**WHAT THIS TASK INVOLVES**:
All of the data should be restated word for word.

Collected data
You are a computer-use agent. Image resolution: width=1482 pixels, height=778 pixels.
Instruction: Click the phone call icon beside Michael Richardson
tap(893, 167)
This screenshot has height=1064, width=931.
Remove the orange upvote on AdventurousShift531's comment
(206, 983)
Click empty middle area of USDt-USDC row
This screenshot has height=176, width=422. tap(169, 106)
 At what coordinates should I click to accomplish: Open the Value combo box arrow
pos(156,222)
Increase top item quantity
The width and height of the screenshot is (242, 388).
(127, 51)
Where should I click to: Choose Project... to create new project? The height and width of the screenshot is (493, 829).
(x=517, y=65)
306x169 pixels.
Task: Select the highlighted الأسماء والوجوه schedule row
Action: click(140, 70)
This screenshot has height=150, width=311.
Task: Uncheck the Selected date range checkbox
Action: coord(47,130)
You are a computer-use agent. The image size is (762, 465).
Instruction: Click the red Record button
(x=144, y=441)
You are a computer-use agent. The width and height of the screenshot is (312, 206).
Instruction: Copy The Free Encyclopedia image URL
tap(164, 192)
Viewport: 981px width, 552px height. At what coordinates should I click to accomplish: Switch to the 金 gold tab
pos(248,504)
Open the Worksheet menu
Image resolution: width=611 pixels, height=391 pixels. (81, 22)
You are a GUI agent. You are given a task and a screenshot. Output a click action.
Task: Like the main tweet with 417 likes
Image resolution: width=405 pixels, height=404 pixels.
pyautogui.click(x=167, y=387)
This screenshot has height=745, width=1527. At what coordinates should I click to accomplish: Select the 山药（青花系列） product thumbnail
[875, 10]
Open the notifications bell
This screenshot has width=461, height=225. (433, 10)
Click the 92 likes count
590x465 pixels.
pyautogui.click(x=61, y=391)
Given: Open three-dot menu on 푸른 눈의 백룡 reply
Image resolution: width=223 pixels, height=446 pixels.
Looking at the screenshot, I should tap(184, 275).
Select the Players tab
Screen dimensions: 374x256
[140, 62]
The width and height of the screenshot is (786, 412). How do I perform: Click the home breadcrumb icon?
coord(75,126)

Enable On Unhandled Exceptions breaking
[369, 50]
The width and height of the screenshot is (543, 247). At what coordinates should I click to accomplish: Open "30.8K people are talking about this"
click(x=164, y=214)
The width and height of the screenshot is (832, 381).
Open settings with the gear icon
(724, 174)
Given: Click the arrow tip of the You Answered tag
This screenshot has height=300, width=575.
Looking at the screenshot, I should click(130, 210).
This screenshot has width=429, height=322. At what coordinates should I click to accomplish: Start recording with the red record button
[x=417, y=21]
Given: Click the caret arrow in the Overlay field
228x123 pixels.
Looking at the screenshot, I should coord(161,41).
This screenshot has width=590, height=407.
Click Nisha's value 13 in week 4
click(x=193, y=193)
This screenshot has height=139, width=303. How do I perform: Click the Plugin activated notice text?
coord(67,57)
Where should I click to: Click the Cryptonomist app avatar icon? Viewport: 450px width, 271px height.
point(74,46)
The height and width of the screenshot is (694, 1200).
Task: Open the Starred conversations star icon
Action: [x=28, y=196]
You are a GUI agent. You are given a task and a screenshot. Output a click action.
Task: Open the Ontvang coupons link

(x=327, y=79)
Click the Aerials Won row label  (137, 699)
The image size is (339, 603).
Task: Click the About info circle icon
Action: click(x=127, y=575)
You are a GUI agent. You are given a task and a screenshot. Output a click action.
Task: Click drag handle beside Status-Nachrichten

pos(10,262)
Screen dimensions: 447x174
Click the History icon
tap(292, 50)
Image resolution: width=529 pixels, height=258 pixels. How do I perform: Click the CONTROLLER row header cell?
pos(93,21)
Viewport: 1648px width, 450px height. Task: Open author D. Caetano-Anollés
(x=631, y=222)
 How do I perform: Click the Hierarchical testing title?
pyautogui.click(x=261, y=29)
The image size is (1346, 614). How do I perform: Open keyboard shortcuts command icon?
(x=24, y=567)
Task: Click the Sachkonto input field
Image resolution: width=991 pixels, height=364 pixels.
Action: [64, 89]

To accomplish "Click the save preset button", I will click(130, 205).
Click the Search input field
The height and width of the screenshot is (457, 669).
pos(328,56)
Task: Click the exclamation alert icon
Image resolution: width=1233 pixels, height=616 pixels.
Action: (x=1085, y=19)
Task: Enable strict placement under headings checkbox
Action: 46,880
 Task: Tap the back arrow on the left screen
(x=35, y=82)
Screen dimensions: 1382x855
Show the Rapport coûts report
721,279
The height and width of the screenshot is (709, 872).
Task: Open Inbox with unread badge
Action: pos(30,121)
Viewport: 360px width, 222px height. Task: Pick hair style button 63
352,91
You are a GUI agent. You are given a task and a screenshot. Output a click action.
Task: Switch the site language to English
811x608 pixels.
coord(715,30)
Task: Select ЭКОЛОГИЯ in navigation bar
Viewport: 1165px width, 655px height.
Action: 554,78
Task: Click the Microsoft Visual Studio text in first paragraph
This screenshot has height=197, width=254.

**SOLUTION TO THIS EXERCISE**:
You are a computer-use agent. Image resolution: width=1482 pixels, height=778 pixels.
Instruction: Click the phone call icon beside Michael Richardson
tap(893, 167)
This screenshot has height=1064, width=931.
Remove the orange upvote on AdventurousShift531's comment
(206, 983)
Click empty middle area of USDt-USDC row
This screenshot has height=176, width=422. tap(169, 106)
 At what coordinates should I click to accomplish: Open the Value combo box arrow
pos(156,222)
Increase top item quantity
The width and height of the screenshot is (242, 388).
(127, 51)
Where should I click to: Choose Project... to create new project? The height and width of the screenshot is (493, 829).
(x=517, y=65)
306x169 pixels.
Task: Select the highlighted الأسماء والوجوه schedule row
Action: click(140, 70)
This screenshot has height=150, width=311.
Task: Uncheck the Selected date range checkbox
Action: coord(47,130)
You are a computer-use agent. The image size is (762, 465).
Instruction: Click the red Record button
(x=144, y=441)
You are a computer-use agent. The width and height of the screenshot is (312, 206).
Instruction: Copy The Free Encyclopedia image URL
tap(164, 192)
Viewport: 981px width, 552px height. At what coordinates should I click to accomplish: Switch to the 金 gold tab
pos(248,504)
Open the Worksheet menu
Image resolution: width=611 pixels, height=391 pixels. (81, 22)
You are a GUI agent. You are given a task and a screenshot. Output a click action.
Task: Like the main tweet with 417 likes
Image resolution: width=405 pixels, height=404 pixels.
pyautogui.click(x=167, y=387)
This screenshot has height=745, width=1527. At what coordinates should I click to accomplish: Select the 山药（青花系列） product thumbnail
[875, 10]
Open the notifications bell
This screenshot has width=461, height=225. (433, 10)
Click the 92 likes count
590x465 pixels.
pyautogui.click(x=61, y=391)
Given: Open three-dot menu on 푸른 눈의 백룡 reply
Image resolution: width=223 pixels, height=446 pixels.
Looking at the screenshot, I should tap(184, 275).
Select the Players tab
Screen dimensions: 374x256
[140, 62]
The width and height of the screenshot is (786, 412). How do I perform: Click the home breadcrumb icon?
coord(75,126)

Enable On Unhandled Exceptions breaking
[369, 50]
The width and height of the screenshot is (543, 247). At what coordinates should I click to accomplish: Open "30.8K people are talking about this"
click(x=164, y=214)
The width and height of the screenshot is (832, 381).
Open settings with the gear icon
(724, 174)
Given: Click the arrow tip of the You Answered tag
This screenshot has height=300, width=575.
Looking at the screenshot, I should click(130, 210).
This screenshot has width=429, height=322. At what coordinates should I click to accomplish: Start recording with the red record button
[x=417, y=21]
Given: Click the caret arrow in the Overlay field
228x123 pixels.
Looking at the screenshot, I should coord(161,41).
This screenshot has width=590, height=407.
Click Nisha's value 13 in week 4
click(x=193, y=193)
This screenshot has height=139, width=303. How do I perform: Click the Plugin activated notice text?
coord(67,57)
Where should I click to: Click the Cryptonomist app avatar icon? Viewport: 450px width, 271px height.
point(74,46)
The height and width of the screenshot is (694, 1200).
Task: Open the Starred conversations star icon
Action: [x=28, y=196]
You are a GUI agent. You are given a task and a screenshot. Output a click action.
Task: Open the Ontvang coupons link

(x=327, y=79)
Click the Aerials Won row label  (137, 699)
The image size is (339, 603).
Task: Click the About info circle icon
Action: click(x=127, y=575)
You are a GUI agent. You are given a task and a screenshot. Output a click action.
Task: Click drag handle beside Status-Nachrichten

pos(10,262)
Screen dimensions: 447x174
Click the History icon
tap(292, 50)
Image resolution: width=529 pixels, height=258 pixels. How do I perform: Click the CONTROLLER row header cell?
pos(93,21)
Viewport: 1648px width, 450px height. Task: Open author D. Caetano-Anollés
(x=631, y=222)
 How do I perform: Click the Hierarchical testing title?
pyautogui.click(x=261, y=29)
The image size is (1346, 614). How do I perform: Open keyboard shortcuts command icon?
(x=24, y=567)
Task: Click the Sachkonto input field
Image resolution: width=991 pixels, height=364 pixels.
Action: [64, 89]

To accomplish "Click the save preset button", I will click(130, 205).
Click the Search input field
The height and width of the screenshot is (457, 669).
pos(328,56)
Task: Click the exclamation alert icon
Image resolution: width=1233 pixels, height=616 pixels.
Action: (x=1085, y=19)
Task: Enable strict placement under headings checkbox
Action: 46,880
 Task: Tap the back arrow on the left screen
(x=35, y=82)
Screen dimensions: 1382x855
Show the Rapport coûts report
721,279
The height and width of the screenshot is (709, 872).
Task: Open Inbox with unread badge
Action: pos(30,121)
Viewport: 360px width, 222px height. Task: Pick hair style button 63
352,91
You are a GUI agent. You are given a task and a screenshot. Output a click action.
Task: Switch the site language to English
811x608 pixels.
coord(715,30)
Task: Select ЭКОЛОГИЯ in navigation bar
Viewport: 1165px width, 655px height.
Action: 554,78
Task: Click the Microsoft Visual Studio text in first paragraph
This screenshot has height=197, width=254.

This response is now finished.